━━━━━ EXTRACT PROVIDED ━━━━━
In a modern, centrally located building near the Palace of Culture, the Metropol Hotel (6) at Marszalkowska 99a (00 48 22 325 31 00; hotelmetropol.com.pl) offers free internet. Doubles from €80, including breakfast.

Beside the Royal Castle, the Castle Inn (7) at Swietojanska 2 (00 48 22 425 0100; castleinn.pl) has 22 individually styled rooms in a historic building. Doubles start at PLN222 (£50), including breakfast.

Day one

Take a hike

Start in the cobbled Old Town Market Square (4) surrounded by rendered façades in ochre, olive green, sienna and pale yellow. Take Swietojanska – lined with antique and craft shops – to St John's Cathedral (8) with its unusual brick-pinnacled gable. As the most important church in Poland, it has many royal, political and clerical monuments and carved choir stalls.

Castle Square (2) is the focal point of the Old Town. On the left in the broad, semi-pedestrianised Krakowskie Przedmiescie, is the Presidential Palace (9), built by a Lithuanian aristocratic family in 1643–5. It was the venue for Chopin's first public concert at the age of eight. The palace survived the Second World War, and the Warsaw Pact was signed here in 1955.

Warsaw's principal promenade continues along the broad plant-lined pavements of Nowy Swiat (New World), edged with small shops and cafès behind handsome restrained façades.

A short detour brings you to the recently rebuilt Fryderyk Chopin Museum (10) in the Ostrogski Palace at Okolnik 1 (00 48 22 44 161 251; chopin.museum/en; noon-8pm daily, PLN22/£5). Touch screens allow different themes of the composer's life to be explored, such as his extensive tour of central Scotland in 1848. End the walk among irresistible cakes and patisserie in one of Warsaw's oldest cafès at Nowy Swiat 33; A Blikle (11) was founded in 1869 and has an excellent delicatessen next door at No 35.
━━━━━
### GOALS
A - From the Warsaw travel guide, write out the part that opens with the words containing "Take a hike" and closes with "carved choir stalls.".
B - According to the Warsaw travel guide, why does St John's Cathedral have so many royal, political and clerical monuments?
━━━━━ DATA SECTION ━━━━━
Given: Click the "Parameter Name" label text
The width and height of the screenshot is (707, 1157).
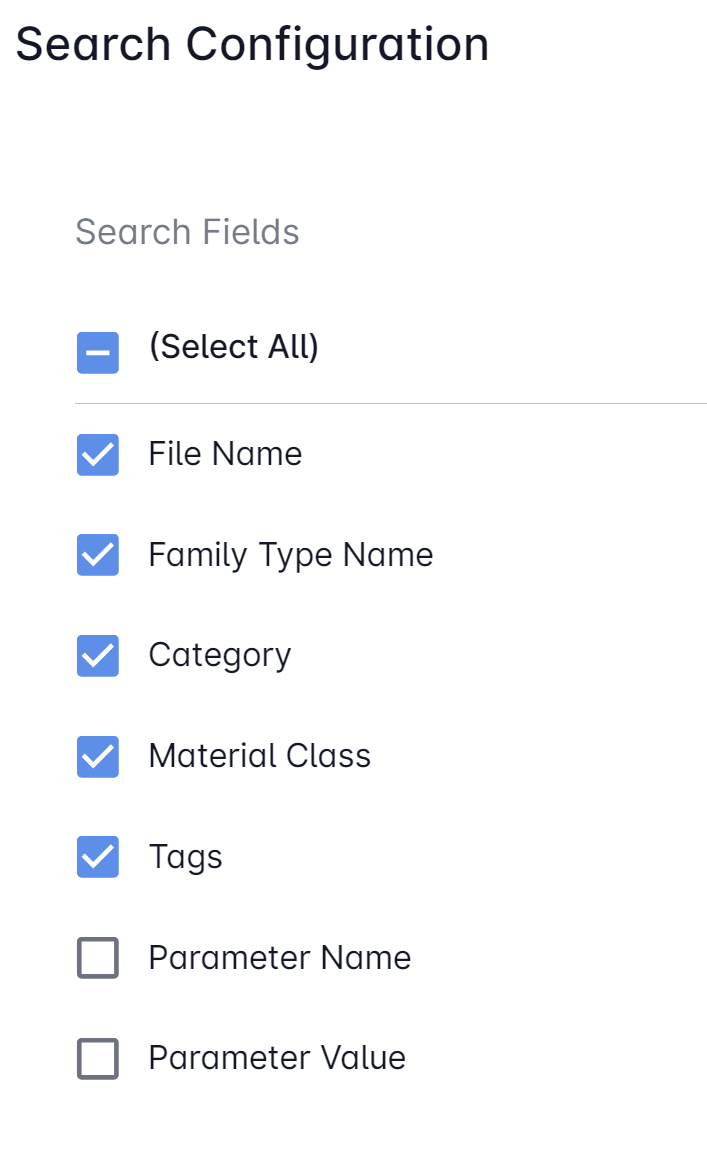Looking at the screenshot, I should click(x=279, y=958).
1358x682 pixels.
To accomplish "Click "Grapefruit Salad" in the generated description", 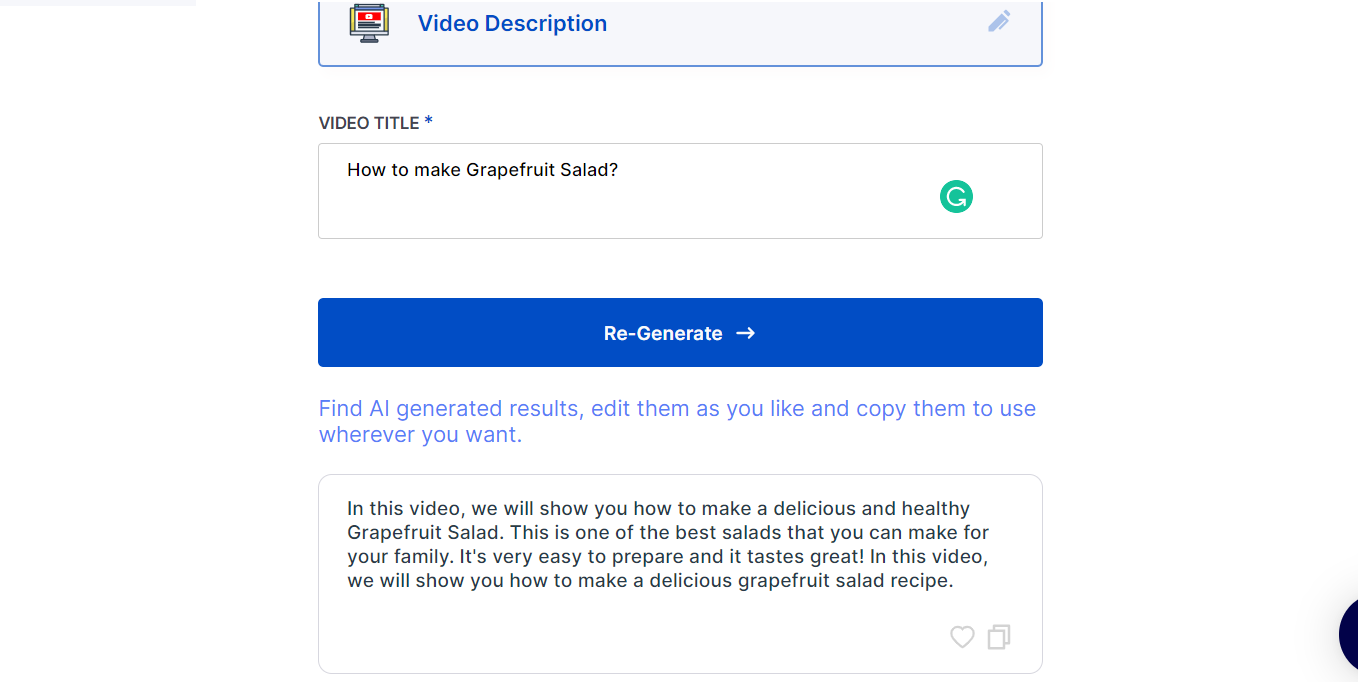I will click(x=422, y=532).
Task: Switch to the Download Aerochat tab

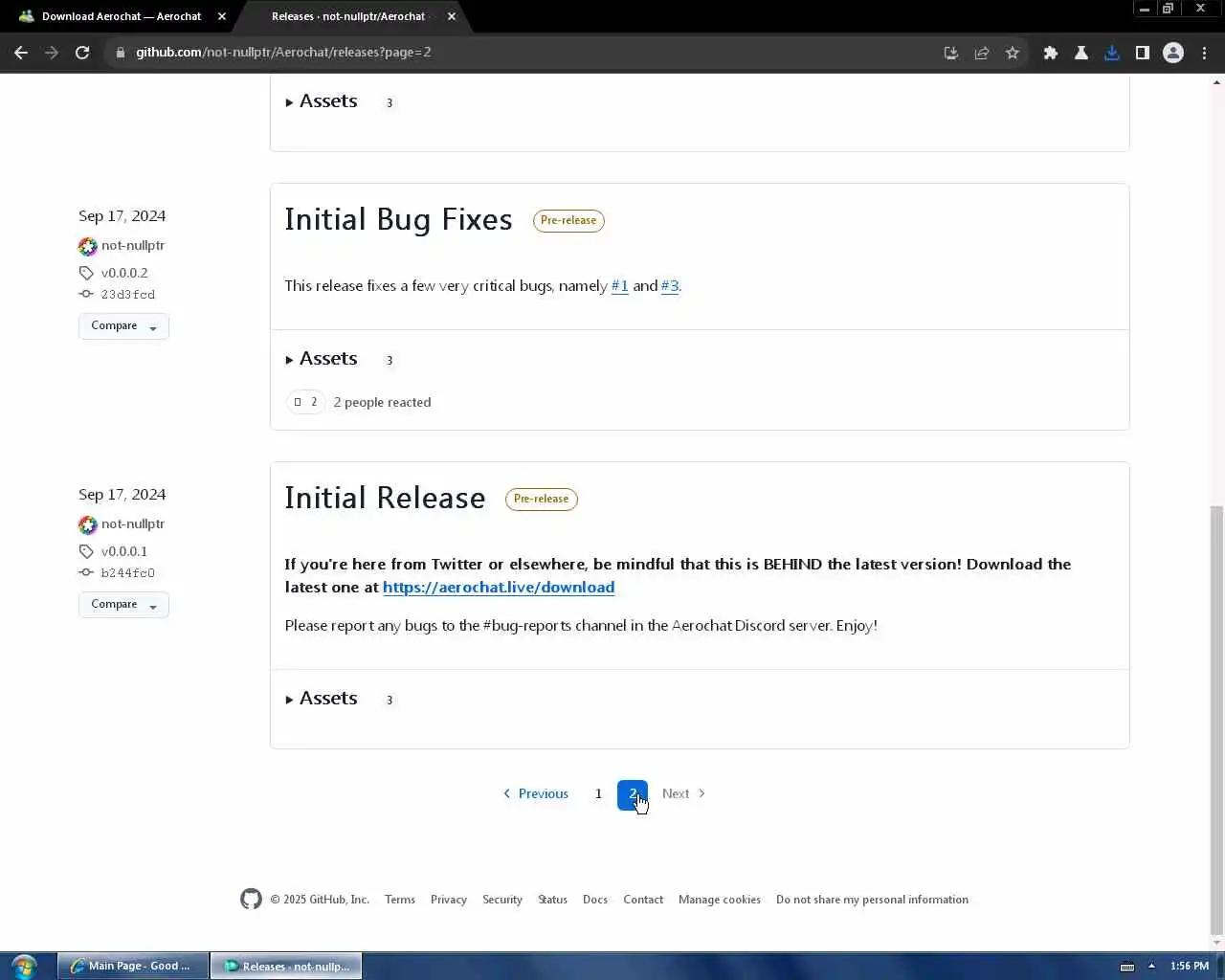Action: tap(122, 16)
━━━━━
### TASK RESPONSES
A -
Take a hike

Start in the cobbled Old Town Market Square (4) surrounded by rendered façades in ochre, olive green, sienna and pale yellow. Take Swietojanska – lined with antique and craft shops – to St John's Cathedral (8) with its unusual brick-pinnacled gable. As the most important church in Poland, it has many royal, political and clerical monuments and carved choir stalls.

B - St John's Cathedral has many royal, political and clerical monuments because it is the most important church in Poland.